───── Records shown

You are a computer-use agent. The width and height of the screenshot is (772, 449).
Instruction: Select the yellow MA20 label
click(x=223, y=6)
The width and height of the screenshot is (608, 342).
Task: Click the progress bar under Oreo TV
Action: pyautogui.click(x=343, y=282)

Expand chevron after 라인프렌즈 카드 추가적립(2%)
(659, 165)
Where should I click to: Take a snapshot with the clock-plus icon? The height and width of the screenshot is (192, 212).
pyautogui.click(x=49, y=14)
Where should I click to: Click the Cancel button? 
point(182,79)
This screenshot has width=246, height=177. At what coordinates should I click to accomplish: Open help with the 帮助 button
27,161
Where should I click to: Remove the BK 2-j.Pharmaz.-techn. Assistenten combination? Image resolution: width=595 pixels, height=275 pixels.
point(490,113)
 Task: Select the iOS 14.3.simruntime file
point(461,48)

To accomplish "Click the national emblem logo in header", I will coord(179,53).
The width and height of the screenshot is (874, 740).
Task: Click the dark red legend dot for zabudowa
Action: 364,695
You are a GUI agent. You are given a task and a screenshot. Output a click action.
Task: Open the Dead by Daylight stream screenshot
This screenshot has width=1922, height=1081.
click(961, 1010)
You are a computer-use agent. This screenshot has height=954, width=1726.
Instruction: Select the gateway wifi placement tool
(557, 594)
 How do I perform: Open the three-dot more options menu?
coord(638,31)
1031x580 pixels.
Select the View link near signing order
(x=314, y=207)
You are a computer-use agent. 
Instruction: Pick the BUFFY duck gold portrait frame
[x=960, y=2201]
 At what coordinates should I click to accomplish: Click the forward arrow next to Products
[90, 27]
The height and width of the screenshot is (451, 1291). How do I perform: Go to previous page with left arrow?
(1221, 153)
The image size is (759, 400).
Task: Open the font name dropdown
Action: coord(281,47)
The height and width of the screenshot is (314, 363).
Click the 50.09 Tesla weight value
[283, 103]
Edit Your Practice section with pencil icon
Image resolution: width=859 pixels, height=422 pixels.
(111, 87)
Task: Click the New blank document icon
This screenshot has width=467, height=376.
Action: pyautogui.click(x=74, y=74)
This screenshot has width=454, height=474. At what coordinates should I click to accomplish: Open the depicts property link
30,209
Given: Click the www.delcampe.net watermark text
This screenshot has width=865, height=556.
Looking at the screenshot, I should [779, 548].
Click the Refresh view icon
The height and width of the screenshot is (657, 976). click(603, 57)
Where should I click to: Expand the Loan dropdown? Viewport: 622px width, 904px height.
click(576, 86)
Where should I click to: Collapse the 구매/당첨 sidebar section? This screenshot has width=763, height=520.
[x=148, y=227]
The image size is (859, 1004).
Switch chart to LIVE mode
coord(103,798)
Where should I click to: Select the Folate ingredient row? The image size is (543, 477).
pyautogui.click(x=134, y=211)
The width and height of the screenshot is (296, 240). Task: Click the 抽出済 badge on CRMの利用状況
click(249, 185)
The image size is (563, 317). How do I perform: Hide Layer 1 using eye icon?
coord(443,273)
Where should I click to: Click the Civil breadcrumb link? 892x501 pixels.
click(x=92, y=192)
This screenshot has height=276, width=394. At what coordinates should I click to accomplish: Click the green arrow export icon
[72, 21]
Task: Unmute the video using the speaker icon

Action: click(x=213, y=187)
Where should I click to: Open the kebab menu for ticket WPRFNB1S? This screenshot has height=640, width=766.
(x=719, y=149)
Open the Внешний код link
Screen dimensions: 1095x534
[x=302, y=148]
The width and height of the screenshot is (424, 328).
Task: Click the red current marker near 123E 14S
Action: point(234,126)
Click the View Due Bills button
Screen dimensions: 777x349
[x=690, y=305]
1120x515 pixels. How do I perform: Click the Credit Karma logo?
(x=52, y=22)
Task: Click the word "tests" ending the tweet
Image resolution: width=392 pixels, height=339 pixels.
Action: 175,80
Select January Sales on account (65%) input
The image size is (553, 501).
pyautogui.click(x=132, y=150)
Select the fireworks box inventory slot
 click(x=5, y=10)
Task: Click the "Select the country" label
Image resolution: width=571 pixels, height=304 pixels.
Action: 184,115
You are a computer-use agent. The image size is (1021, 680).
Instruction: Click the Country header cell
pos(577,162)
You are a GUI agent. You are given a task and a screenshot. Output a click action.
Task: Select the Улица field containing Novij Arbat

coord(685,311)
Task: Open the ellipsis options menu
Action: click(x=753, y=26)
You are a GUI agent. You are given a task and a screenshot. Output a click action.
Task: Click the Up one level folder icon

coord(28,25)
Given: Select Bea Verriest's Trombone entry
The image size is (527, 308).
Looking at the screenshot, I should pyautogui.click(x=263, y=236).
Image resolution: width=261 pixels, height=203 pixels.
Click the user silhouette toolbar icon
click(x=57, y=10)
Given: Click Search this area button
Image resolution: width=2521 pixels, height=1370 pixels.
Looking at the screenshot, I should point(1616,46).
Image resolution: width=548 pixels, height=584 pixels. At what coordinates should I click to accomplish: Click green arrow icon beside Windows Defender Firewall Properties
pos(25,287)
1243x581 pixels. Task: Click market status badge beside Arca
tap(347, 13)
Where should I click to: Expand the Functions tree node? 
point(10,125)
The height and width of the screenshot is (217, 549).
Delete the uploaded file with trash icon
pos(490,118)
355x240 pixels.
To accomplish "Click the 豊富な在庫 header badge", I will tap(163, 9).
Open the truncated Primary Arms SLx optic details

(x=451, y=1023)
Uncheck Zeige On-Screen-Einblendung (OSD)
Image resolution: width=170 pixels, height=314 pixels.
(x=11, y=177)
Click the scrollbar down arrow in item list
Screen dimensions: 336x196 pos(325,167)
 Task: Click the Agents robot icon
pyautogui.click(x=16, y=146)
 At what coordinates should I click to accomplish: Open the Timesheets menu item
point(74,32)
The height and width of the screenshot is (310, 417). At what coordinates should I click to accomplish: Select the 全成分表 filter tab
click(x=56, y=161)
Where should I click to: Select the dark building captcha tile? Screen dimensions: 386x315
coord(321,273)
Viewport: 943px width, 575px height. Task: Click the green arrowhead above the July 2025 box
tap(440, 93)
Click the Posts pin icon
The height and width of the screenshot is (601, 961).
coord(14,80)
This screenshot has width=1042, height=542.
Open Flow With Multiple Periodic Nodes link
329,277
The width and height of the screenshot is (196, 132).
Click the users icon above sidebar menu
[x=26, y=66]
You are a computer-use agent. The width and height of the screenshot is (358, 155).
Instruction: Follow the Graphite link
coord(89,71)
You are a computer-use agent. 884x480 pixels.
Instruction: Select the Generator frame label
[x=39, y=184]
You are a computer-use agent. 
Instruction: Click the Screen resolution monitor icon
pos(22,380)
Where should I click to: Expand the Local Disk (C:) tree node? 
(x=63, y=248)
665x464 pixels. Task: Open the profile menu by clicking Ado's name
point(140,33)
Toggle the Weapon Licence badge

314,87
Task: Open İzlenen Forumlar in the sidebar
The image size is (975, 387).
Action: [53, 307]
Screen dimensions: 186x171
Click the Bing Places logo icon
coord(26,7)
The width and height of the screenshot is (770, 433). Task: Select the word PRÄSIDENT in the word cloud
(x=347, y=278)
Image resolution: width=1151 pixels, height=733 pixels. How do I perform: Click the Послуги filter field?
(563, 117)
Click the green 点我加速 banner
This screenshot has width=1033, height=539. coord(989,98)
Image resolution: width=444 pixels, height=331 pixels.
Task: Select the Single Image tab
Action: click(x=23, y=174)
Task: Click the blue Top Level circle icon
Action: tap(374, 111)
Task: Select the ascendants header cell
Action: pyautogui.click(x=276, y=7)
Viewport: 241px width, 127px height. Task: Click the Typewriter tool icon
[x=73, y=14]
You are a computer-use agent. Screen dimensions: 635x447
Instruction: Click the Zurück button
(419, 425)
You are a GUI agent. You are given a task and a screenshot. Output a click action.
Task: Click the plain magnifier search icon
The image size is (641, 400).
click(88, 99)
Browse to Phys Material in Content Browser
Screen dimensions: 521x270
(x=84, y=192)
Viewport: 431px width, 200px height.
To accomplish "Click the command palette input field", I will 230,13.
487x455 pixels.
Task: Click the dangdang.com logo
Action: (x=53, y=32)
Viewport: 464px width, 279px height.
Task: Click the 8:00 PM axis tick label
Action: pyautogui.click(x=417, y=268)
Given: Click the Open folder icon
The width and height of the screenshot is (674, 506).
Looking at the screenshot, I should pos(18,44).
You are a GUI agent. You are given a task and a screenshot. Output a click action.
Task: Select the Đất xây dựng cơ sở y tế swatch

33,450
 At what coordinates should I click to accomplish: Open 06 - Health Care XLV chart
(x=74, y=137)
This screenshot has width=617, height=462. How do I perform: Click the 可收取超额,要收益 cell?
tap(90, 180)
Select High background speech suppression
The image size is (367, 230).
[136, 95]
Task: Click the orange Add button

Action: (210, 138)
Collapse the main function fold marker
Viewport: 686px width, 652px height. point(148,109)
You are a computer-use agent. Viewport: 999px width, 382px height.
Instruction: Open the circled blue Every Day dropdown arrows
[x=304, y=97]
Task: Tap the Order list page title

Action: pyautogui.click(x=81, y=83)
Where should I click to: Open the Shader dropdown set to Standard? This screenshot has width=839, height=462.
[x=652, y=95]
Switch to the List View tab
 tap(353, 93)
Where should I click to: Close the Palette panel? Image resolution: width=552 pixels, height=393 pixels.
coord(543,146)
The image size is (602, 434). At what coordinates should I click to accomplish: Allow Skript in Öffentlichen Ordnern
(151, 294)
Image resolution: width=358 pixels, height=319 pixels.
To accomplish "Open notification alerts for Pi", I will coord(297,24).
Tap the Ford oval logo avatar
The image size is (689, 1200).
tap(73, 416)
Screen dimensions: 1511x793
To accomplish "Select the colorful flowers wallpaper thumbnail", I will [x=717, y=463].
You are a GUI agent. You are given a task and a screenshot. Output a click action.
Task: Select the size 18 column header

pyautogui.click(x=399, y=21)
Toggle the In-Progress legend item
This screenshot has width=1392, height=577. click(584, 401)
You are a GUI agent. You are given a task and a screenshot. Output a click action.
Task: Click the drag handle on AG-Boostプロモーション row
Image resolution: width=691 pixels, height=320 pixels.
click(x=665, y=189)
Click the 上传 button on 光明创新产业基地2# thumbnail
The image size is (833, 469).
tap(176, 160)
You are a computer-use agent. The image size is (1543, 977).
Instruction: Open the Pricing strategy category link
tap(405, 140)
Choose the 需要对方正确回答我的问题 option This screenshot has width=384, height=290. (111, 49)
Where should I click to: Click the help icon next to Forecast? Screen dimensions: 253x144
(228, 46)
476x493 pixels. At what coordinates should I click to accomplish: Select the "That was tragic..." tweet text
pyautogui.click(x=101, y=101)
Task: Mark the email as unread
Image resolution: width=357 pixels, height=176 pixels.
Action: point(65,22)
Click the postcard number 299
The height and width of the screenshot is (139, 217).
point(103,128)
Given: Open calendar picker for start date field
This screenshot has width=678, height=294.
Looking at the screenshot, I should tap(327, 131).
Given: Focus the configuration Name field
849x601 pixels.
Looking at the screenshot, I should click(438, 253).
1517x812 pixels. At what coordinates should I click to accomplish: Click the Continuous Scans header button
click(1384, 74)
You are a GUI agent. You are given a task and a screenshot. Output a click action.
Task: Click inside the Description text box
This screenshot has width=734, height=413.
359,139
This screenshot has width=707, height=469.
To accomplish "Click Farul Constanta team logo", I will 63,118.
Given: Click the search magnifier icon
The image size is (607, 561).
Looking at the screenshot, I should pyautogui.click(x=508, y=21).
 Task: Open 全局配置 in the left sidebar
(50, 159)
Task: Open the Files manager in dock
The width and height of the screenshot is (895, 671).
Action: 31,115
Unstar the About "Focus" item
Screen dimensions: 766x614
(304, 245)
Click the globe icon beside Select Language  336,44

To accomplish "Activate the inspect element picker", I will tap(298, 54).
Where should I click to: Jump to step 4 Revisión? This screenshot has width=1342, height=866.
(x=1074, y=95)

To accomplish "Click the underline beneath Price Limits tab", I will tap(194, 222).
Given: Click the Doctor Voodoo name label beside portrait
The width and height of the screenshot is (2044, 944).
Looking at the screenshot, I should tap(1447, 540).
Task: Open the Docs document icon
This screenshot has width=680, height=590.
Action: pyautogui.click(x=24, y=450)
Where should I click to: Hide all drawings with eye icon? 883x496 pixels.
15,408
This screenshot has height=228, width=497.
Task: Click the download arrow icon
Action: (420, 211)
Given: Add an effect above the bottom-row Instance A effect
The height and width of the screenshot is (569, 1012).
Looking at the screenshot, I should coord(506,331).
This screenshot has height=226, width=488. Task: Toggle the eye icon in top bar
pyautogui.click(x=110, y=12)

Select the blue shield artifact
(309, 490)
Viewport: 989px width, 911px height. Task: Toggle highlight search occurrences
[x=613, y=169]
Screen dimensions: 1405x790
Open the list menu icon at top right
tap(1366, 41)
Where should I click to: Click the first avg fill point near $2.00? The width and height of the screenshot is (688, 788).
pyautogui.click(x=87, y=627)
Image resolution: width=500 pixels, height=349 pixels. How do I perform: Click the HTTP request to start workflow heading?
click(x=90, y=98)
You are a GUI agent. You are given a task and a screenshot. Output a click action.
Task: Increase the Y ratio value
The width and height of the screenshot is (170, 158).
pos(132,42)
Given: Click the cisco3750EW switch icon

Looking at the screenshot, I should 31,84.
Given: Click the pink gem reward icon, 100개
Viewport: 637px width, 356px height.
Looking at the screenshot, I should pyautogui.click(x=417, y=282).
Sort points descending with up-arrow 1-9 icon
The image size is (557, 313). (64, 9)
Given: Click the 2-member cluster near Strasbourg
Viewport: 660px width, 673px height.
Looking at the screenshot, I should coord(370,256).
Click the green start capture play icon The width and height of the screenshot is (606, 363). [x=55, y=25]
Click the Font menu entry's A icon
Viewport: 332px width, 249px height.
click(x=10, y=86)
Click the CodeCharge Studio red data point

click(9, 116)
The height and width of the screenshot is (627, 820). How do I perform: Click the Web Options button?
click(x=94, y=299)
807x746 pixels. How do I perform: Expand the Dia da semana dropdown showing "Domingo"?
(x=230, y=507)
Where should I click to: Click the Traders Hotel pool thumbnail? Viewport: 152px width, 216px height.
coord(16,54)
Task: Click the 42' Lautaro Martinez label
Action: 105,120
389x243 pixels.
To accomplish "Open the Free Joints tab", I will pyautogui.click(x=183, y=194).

──────────

The lines from the one containing "Viewport: 660px width, 673px height." to the final line of the listing above must be set down exactly, both included.

Written response:
Viewport: 660px width, 673px height.
Looking at the screenshot, I should coord(370,256).
Click the green start capture play icon The width and height of the screenshot is (606, 363). [x=55, y=25]
Click the Font menu entry's A icon
Viewport: 332px width, 249px height.
click(x=10, y=86)
Click the CodeCharge Studio red data point

click(9, 116)
The height and width of the screenshot is (627, 820). How do I perform: Click the Web Options button?
click(x=94, y=299)
807x746 pixels. How do I perform: Expand the Dia da semana dropdown showing "Domingo"?
(x=230, y=507)
Where should I click to: Click the Traders Hotel pool thumbnail? Viewport: 152px width, 216px height.
coord(16,54)
Task: Click the 42' Lautaro Martinez label
Action: 105,120
389x243 pixels.
To accomplish "Open the Free Joints tab", I will pyautogui.click(x=183, y=194).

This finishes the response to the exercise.